New Zealand tops World Bank Doing Business report
World Bank identifies mixed results across the globe, with developing economies increasing obstructive regulation.
The latest edition of the World Bank’s annual Doing Business report details how 12 different areas of business regulation enhance or constrain domestic business activity across 190 economies.
The report documents 294 regulatory reforms enacted between May 2018 and May 2019. Doing Business 2020 found 115 economies improved the business regulatory environment. Togo, Tajikistan, China, India and Saudi Arabia were all held up as significant examples of regulatory reform in the past year.
Conversely, 26 economies became more obstructive to business activity, although many of these regulatory changes were trade-offs. Belarus, for example, extended the deadline for companies to announce related-party transactions. This made regulatory compliance easier, but increased information asymmetry, potentially harming investors.
The top 10 best places in the world to do business, according to the study, are New Zealand (with a score of 86.8 out of 100), Singapore (86.2), Hong Kong SAR, China (85.3), Denmark (85.3), South Korea (84), the US (84), Georgia (83.7), the UK (83.5), Norway (82.6) and Sweden (82).
Globally, the report shows that developing and developed economies are becoming more similar in terms of business regulation. Some 178 economies implemented 722 reforms which reduced or removed barriers to incorporating new businesses since 2003-04.
However, developing economies were found to have significantly more obstructive regulation. Only two sub-Saharan economies, Mauritius and Rwanda, were ranked in the top 50 most business-friendly economies, and no South American countries made the top 50.
President of the World Bank Group David R. Malpass observed: “Ease of doing business is an important springboard to structural reforms that encourage broad-based growth. The World Bank Group stands ready to help countries move forward.”
However, regulation of domestic firms correlates significantly with FDI regulation, and the report noted that reforms to business incorporation legislation improved complementary interactions between foreign and domestic businesses, which suggests that regulatory reform creates a favourable market environment for FDI.
The report found high-ranking economies shared several key features, such as electronic regulatory systems. The 20 highest-ranking economies all have electronic tax-filing systems, and allow some property transfer regulatory forms to be filed electronically. Economies which use electronic systems for regulation compliance experience less bribery, the report said.

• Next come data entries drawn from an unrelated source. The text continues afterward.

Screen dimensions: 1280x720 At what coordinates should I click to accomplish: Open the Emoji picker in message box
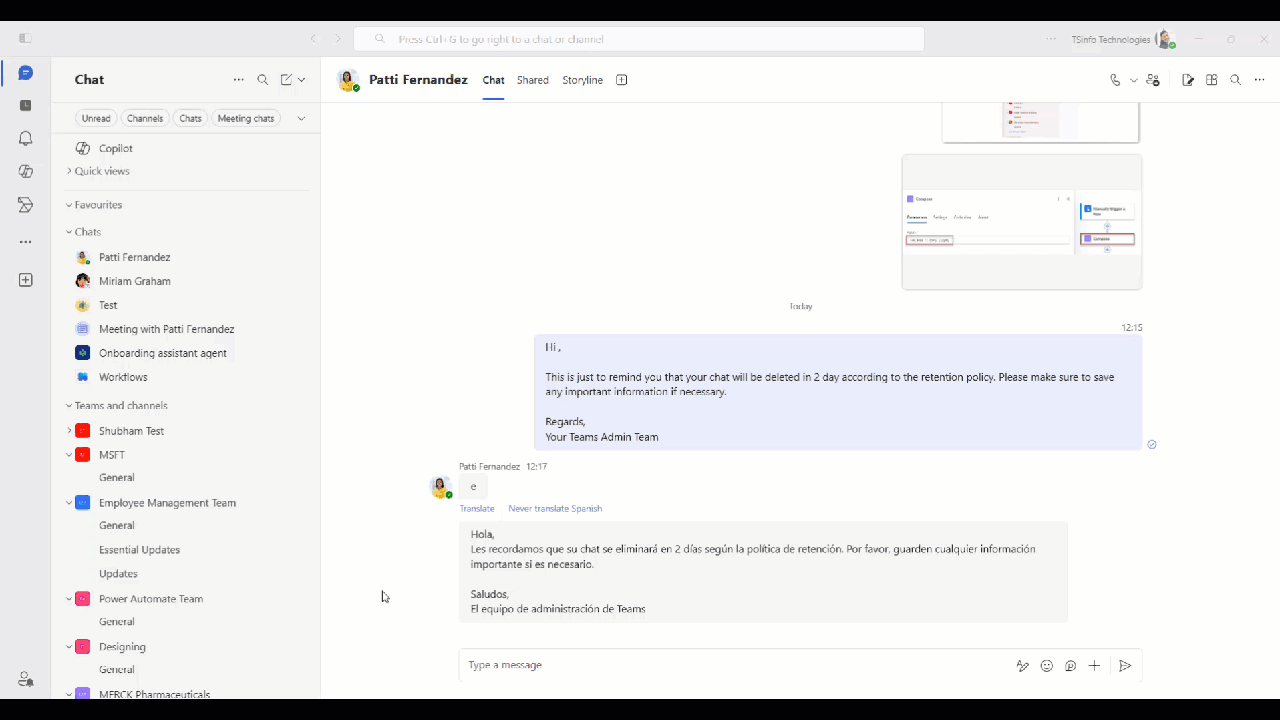coord(1046,665)
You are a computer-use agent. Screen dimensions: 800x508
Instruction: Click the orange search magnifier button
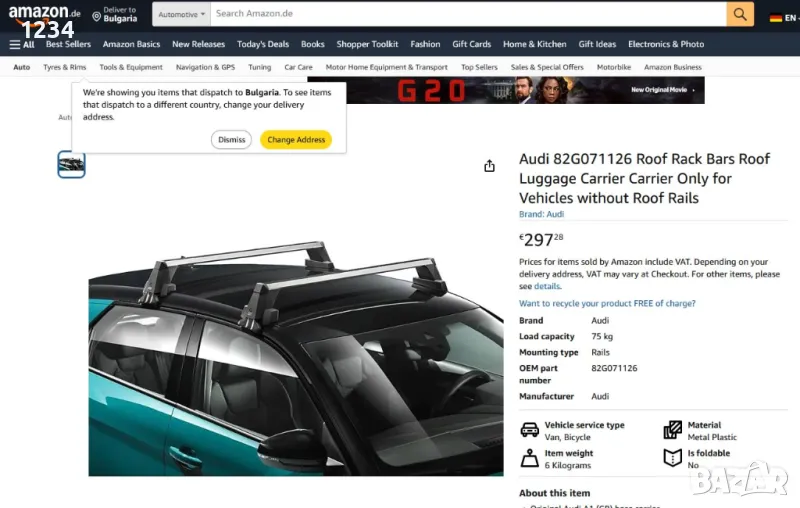tap(740, 14)
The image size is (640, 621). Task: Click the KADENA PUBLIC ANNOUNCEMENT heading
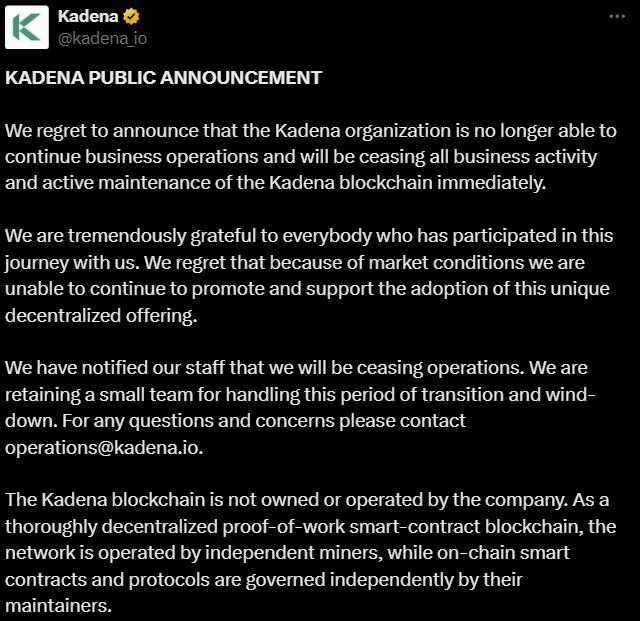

The report found there was a “spill-over effect”, where countries enact reform after nearby countries improve their regulations, such as in the case of Togo. Togolese delegations visited Rwanda to study successful reforms, as Rwanda climbed the Doing Business rankings significantly in the past decade. This led to the Togolese government improving credit regulations, property regulations, and company incorporation regulations.
Governments have been motivated by the report to improve their business regulation. Indian prime minister Narendra Modi used data from the report in his Make in India campaign as evidence of India’s regulatory reform. This campaign aimed to attract foreign investment to India and boost the Indian manufacturing sector.